Amid Chaos and Confusion, Scott Steele Replaces Peter Marks at FDA

FDA names Scott Steele as interim director of FDA’s CBER

Photo by Brett Jordan on Unsplash

Late last week, Peter Marks resigned from the U.S. FDA’s Center for Biologics Evaluation and Research (CBER) after being told to resign or be fired. Julie Tierney, Marks’ deputy, took over the position before she was placed on administrative leave. Steele has been a senior advisor to the CBER since late 2022. The FDA’s Chief Medical Officer, Hilary Marston, also stepped down, as well as Peter Stein, director of CDER’s Office of New Drugs, and Ross Segan, director of the medical device center’s Office of Product Evaluation and Quality.

Whereas Marks held an MD and PhD, Steele holds a PhD in molecular biology (Tierney was an attorney). The previous director of CBER, Karen Midthun, also was an MD.

Robert F. Kennedy, Jr., HHS Secretary, has recently conducted mass layoffs, which started Tuesday at the Centers for Disease Control and Prevention (CDC) and at the FDA. The plan is to cut 10,000 jobs at HHS. In total, between earlier layoffs and early retirement offers, HHS is expected to drop its headcount from 82,000 to 62,000.

Kenney has argued that he wants to slash connections between biopharma and public health agencies. Although it makes a certain kind of sense to avoid conflicts of interest (not something the Trump administration is known to spend much time and energy avoiding), it makes little sense to have people with no biopharma industry experience regulating the biopharma industry.

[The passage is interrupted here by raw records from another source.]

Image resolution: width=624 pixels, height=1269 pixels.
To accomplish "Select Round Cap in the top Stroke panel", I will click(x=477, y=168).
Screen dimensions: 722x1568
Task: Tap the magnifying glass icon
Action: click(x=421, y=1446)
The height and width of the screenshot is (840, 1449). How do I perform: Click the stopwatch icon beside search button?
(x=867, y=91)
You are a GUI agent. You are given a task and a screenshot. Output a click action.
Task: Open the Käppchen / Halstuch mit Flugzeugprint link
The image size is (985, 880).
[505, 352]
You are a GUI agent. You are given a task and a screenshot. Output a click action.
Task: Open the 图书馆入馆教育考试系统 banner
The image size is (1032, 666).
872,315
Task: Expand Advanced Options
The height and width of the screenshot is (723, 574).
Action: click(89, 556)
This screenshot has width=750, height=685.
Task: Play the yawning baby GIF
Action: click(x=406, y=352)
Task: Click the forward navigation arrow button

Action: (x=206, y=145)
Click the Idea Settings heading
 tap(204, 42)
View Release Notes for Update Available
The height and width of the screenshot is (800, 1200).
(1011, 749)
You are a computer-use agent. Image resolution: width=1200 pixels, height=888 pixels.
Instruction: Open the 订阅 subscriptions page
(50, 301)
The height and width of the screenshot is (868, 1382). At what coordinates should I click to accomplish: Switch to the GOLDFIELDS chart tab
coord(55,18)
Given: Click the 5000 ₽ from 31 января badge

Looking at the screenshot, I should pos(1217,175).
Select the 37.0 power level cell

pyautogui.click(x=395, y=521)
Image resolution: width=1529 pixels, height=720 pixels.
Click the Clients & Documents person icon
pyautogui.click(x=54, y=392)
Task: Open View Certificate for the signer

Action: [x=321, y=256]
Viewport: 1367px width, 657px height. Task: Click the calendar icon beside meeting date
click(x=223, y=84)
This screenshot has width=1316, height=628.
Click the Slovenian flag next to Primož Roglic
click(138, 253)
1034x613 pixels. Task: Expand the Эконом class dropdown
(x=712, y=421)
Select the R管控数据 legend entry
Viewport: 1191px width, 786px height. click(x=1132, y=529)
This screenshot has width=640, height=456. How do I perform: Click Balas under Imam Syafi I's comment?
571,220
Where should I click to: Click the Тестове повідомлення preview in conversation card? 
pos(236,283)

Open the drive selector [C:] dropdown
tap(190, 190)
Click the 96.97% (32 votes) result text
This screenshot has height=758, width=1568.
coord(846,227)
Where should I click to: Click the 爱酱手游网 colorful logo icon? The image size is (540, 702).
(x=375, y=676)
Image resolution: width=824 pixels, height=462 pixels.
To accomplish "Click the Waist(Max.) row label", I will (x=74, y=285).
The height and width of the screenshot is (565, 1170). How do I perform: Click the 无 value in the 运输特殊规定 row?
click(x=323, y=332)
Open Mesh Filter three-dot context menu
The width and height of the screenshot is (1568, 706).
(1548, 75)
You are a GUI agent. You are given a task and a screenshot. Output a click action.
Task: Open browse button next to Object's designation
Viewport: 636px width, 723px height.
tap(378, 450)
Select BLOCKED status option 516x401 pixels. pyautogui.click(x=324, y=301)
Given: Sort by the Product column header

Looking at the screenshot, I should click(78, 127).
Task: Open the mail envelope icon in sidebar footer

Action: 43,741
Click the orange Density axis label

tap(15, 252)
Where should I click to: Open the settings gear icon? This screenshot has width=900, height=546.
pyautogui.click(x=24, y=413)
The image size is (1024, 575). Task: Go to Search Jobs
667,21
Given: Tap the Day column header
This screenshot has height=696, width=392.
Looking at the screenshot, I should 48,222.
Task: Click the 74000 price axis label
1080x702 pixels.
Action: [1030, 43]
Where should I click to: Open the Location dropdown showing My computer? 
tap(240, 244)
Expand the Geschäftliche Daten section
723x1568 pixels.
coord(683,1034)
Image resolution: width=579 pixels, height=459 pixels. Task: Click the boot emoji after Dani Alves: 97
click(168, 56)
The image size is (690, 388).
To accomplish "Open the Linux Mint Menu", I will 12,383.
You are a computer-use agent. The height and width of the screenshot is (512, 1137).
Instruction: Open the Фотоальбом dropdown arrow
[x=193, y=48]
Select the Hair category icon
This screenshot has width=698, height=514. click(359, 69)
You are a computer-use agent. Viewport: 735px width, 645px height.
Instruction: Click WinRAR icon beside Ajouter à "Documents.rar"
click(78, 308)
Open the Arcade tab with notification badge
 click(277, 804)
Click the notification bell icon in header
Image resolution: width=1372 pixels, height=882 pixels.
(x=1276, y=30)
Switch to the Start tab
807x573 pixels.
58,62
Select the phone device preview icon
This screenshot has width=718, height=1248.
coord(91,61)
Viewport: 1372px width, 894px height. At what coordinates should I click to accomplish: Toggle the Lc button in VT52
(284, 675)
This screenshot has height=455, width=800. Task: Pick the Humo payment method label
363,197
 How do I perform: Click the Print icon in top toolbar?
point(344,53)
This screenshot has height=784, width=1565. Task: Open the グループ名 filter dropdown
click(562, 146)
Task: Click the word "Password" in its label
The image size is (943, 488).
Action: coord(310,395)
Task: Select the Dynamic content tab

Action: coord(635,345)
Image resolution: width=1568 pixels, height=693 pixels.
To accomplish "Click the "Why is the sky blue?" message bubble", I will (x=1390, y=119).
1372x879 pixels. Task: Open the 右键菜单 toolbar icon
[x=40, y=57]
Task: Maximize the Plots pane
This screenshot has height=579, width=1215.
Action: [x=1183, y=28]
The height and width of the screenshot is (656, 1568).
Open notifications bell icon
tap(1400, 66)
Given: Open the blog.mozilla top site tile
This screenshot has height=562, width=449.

Steele’s career is a mix of academic and government positions but he has never worked directly in biopharma. Steel’s resume indicates he began in 2003 as a Research Associate at the Woodrow Wilson School of Public and International Affairs and The Program on Science and Global Security at Princeton University before moving to the FBI, then back into academia at George Washington University. The most recent position is Director of Regulatory Science Programs, Clinical and Translational Science Institute at the University of Rochester Medical Center in Rochester, NY.

Marty Makary just took over as Commissioner of the FDA late last amid the chaos and confusion. His first official act was the forced removal of Marks, something apparently he and Kennedy had agreed to do. Somewhat puzzling is it appeared Makary’s swearing in was so secret that few if anybody at the FDA was aware he was the new commissioner, including Marks, who addressed his scathing resignation letter to Sara Brenner, who was the acting commissioner.

To date, 23 states and the District of Columbia are suing HHS and Kennedy, arguing that the terminations and cuts of $11 billion in public health funding are “harmful” and “unlawful.” The lawsuit was filed in federal court in Rhode Island.

In part, the lawsuit stated, “These termination notices and substantially similar subsequent notices immediately triggered chaos for State and local health jurisdictions. If the funding is not restored, key public health programs and initiatives that address ongoing and emerging public health needs of Plaintiffs will have to be dissolved or disbanded. The result of these massive, unexpected funding terminations is serious harm to public health.”